In definitiva “Centro storico” è una definizione troppo centrica, troppo limitante, troppo amministrativa, dai confini troppo rigidi. Mentre le conoscenze acquisite e le riflessioni fatte su com’è stato inteso negli ultimi decenni e sulle politiche di salvaguardia e recupero stanno conducendo – anche se questo comporta sempre resistenze – alla convinzione che memoria e storia sono sempre vive e attive e non possono essere circoscritte dentro il confine fisico della città vecchia con la quale di fatto fino al dopoguerra hanno coinciso. È ovvio che questa continui ad avere un forte ruolo simbolico e di identificazione civica e sia lo spazio denso e stratificato dove si concentrano i valori più rilevanti da salvaguardare, ma è altrettanto ovvio che oramai è acquisita l’idea che si debba valicare il confine delle mura cittadine per far arrivare sguardi, cuore e attenzione a parti di città e territorio oltre quel confine riconoscendogli la qualità storica che hanno.

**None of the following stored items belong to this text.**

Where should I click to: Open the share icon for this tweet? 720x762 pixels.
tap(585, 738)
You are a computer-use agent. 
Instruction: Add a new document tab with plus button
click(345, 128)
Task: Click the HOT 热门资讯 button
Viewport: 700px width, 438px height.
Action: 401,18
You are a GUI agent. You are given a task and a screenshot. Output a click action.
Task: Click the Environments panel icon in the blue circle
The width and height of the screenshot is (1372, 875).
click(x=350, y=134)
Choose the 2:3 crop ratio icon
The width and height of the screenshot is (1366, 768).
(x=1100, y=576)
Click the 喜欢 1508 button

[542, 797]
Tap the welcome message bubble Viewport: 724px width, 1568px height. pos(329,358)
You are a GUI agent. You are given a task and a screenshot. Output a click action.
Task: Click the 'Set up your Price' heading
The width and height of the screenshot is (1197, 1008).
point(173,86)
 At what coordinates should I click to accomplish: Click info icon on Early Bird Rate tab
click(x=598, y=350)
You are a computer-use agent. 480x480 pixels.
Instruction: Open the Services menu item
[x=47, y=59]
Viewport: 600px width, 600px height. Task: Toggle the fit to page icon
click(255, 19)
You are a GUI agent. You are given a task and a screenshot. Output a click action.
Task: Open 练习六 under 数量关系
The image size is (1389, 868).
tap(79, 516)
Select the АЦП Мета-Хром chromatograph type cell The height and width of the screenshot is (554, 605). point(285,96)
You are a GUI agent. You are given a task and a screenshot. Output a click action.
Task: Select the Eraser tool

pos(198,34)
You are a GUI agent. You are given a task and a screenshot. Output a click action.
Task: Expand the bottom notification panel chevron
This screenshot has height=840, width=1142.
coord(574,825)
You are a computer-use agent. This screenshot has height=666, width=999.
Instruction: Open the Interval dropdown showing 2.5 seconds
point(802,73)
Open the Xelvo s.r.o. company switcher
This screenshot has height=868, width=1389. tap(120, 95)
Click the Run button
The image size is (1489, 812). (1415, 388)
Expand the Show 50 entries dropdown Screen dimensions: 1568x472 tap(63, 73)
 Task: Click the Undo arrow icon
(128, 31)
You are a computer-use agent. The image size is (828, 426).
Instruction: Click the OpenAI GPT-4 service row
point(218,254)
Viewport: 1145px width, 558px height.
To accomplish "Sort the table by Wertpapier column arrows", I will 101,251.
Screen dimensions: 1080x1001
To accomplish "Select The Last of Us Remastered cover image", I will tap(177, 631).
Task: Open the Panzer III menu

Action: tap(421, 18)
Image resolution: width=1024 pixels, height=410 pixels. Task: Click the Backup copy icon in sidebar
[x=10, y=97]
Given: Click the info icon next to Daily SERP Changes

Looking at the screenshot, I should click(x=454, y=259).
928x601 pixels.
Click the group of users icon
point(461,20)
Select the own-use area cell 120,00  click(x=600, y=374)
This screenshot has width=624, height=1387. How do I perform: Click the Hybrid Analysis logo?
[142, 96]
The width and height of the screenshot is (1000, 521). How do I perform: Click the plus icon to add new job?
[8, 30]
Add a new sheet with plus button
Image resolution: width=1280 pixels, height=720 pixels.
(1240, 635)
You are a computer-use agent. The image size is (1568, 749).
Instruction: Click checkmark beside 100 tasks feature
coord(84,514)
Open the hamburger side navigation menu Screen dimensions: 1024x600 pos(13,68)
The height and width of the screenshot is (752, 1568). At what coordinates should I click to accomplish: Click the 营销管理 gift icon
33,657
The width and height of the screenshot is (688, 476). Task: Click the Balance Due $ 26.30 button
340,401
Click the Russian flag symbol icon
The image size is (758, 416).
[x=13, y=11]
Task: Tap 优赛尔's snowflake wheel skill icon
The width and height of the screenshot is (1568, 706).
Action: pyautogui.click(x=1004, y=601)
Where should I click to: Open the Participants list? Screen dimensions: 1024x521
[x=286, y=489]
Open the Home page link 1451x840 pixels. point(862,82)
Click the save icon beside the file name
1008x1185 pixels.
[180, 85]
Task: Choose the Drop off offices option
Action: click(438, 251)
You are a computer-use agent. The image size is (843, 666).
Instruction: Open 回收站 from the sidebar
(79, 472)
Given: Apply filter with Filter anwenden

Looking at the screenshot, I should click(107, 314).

Passare dal concetto di “Centro storico” a quello di “Città storica” più dinamico e permeabile, i cui confini si insinuano nella parte di città che si può definire contemporanea e viceversa (la contemporaneità la si trova a Perugia anche all’interno delle mura medievali) introduce la memoria storica nell’intero corpo della città, mettendo insieme la città storica entro le mura formatasi sulla struttura e sul modo di vivere medievale, sui notevoli segni etruschi precedenti a essa, sulle addizioni successive addossate alle mura medievali con la quasi totale scomparsa di orti e giardini e la città storica dell’espansione novecentesca a volte pianificata altre volta sorta sulla base di modifiche impreviste date da varianti, cambiamenti a decisioni già prese, abusivismo e relativi condoni.
Allargare lo sguardo ai beni storico-artistici diffusi nel territorio – una delle risorse peculiari dei comuni italiani tra i quali Perugia – rende più armonica la gestione del territorio, apre prospettive nuove e amplia al tempo stesso la dimensione del termine “patrimonio” inglobando in esso quei luoghi sparsi nel territorio comunale che hanno un riconosciuto valore sociale, simbolico, storico, artistico. “Città storica” non è quindi la semplice sostituzione un po’ gattopardesca – soluzione per lasciare tutto come prima – di un termine (centro) con un altro (città) più accattivante ma un significativo cambio di prospettiva che nasce da una visione in grado di associare storia, memoria e progetto che spesso tendono a contrapporsi aiutando a trovare le risposte all’eterna contesa tra conservazione e trasformazione, tra permanere e divenire.